A D. Isabel deixou-os em frente à Brasileira, com a promessa de que daí a hora e meia se encontravam ali todos para lanchar.
— Vamos antes ao elevador de Santa Justa! — propôs a Ana.
— Ora, que ideia! — responderam os gémeos. — Vai tu sozinha e depois contas-nos como é! Temos coisas mais importantes para fazer!
— Vá, não sejam chatos, ou vamos todos ou não vai ninguém. É um instante e a seguir vamos aos gelados e ao Grandella — propunha a Ana.
— Tu e as tuas paixões pela História — resmungou o Filipe. — Não te parece que há coisas melhores para fazer do que olhar para monos?
Era verdade que a disciplina preferida da Ana era a História. No mais fundo de si mesma até já tinha decidido que seria esse o curso que tiraria quando fosse grande.
— Não sejam chatos! — repetiu a Ana. — Sabiam que o elevador sobe até às ruínas de um convento que foi arrasado durante o Terramoto?
— A sério? — troçou o Filipe. — E ainda se vêem as pedras a abanar? E a terra a tremer?
— Que engraçadinho! Sabias que há uma linha de eléctrico que entra pelo convento dentro?
— Não pode ser!
— Pode pois! Era para levar os frades a passear! — exclamou o Nuno a rir.
— Ou as freiras — juntou o Filipe, rendendo-se à ideia. — Se calhar eram frades e freiras! Era mais divertido, têm de concordar! Todos a passear de eléctrico pelo convento fora!
— É, e de vez em quando davam uma escapadela até à cidade ... pelo elevador!
— Era mas era para as pessoas perseguidas se refugiarem mais depressa dentro do Convento! — disse o Luís, sonhador.
— És doido! Que história é essa?
— Estás a brincar connosco?
— Não estou não senhor! Vocês não sabiam que na Idade Média os conventos funcionavam como uma espécie de embaixadas? Tinham poderes especiais ... Se alguém andasse fugido não o podiam prender se se refugiasse dentro dum convento.
— Olha o grande sabichão!
— Grande sabichão coisa nenhuma! — exclamou a Ana, que andava sempre à compita com o irmão. — Vocês não têm seguido aquela série medieval, na televisão? Toda a gente sabe que os frades tinham um poder enorme na época! Ainda por cima eram as únicas pessoas que sabiam ler e escrever! E tinham muitas terras e dinheiro! — concluiu com um ar importante.

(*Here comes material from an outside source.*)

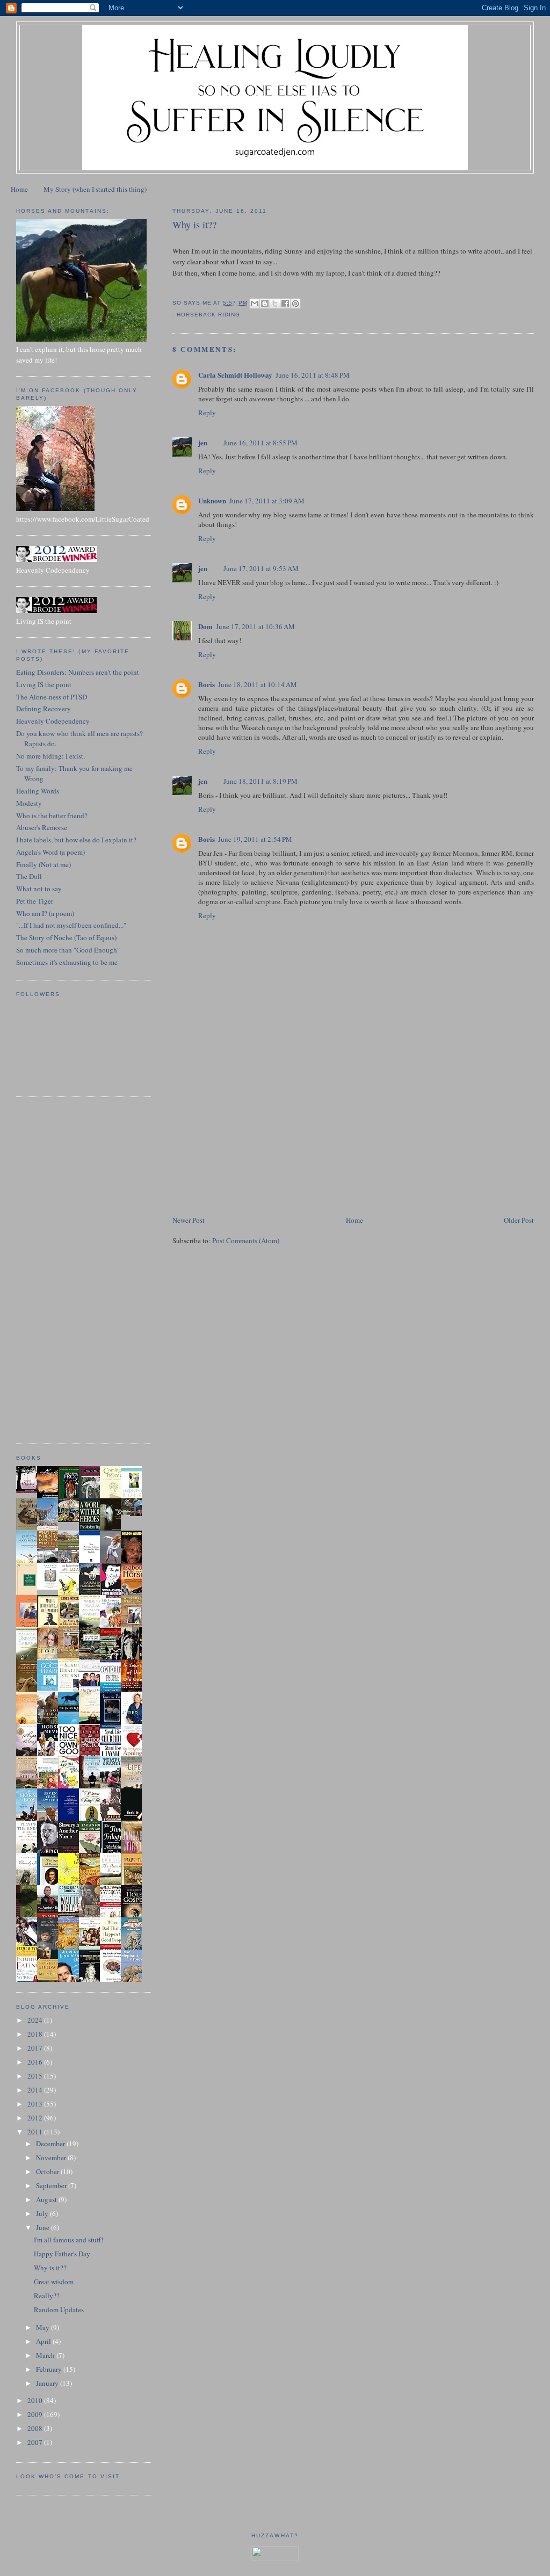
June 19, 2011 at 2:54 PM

Riram todos, imaginando frades e freiras à mistura com uma história de polícias e ladrões, numa perseguição de eléctricos, correndo à desfilada pelos corredores do convento. Já todos queriam ir vê-lo.

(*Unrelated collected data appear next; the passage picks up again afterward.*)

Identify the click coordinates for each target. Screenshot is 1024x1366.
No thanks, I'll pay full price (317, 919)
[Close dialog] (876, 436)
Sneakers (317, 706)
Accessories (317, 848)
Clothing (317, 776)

— O Convento está todo em ruínas e fica num larguinho ... Não me lembro é do nome!
— Perguntamos, ora essa!
Estimulados pela imaginação, já todos queriam agora ver o Elevador e o Convento.
Daí a dez minutos trepavam na direcção das ruínas do Carmo. Estava uma tarde fria para Abril, mas muito luminosa, e as ruas estavam cheias de gente. No Convento alguns turistas tiravam fotografias às ruínas, ao Elevador e à vista soberba do casario que se espraiava até ao Tejo.
Mesmo pegado à igreja havia um quartel e, à entrada, no passeio, um guarda de espingarda ao ombro, parecia petrificado. Havia uma grande quantidade de pombas por toda a praça e algumas, impassíveis, passarinhavam à sua volta.
"Se calhar julgam que é uma estátua", pensou a Ana. Mas logo a seguir deu uma gargalhada porque uma das pombas, sem respeito nenhum pela autoridade, lhe deixou cair uma grande porcaria mesmo em cima do nariz. Atrás de si, como um eco, ouviu outra gargalhada! Voltou-se, surpreendida. Era a mãe dos gémeos que, por acaso, passava por ali e se divertia observando a cena.
— Nem de propósito! — exclamaram as duas, em coro. E foram chamar os outros para virem apreciar a cena do homem, muito aflito, a limpar-se o melhor que podia, tentando mexer-se o menos possível.
Depois de uma lancharada na Brasileira, em que se atafulharam de refrescos e croissants, foram ainda aos sorvetes. A mãe dos gémeos estava satisfeita com o resultado da sua ida à tal loja, porque, além dos tecidos que encomendara, ainda arranjou um pano para cortinas que ela definiu como sendo uma "preciosidade" por ser ao "preço da chuva".
Voltaram para casa mais animados. Quando o Luís e a Ana tocaram à campainha, já meio esquecidos das esquisitices da tia, estranharam ela não vir abrir-lhes a porta. Ter-se-ia ido embora? Tocaram uma e outra vez. Mas ninguém respondia. A casa parecia deserta.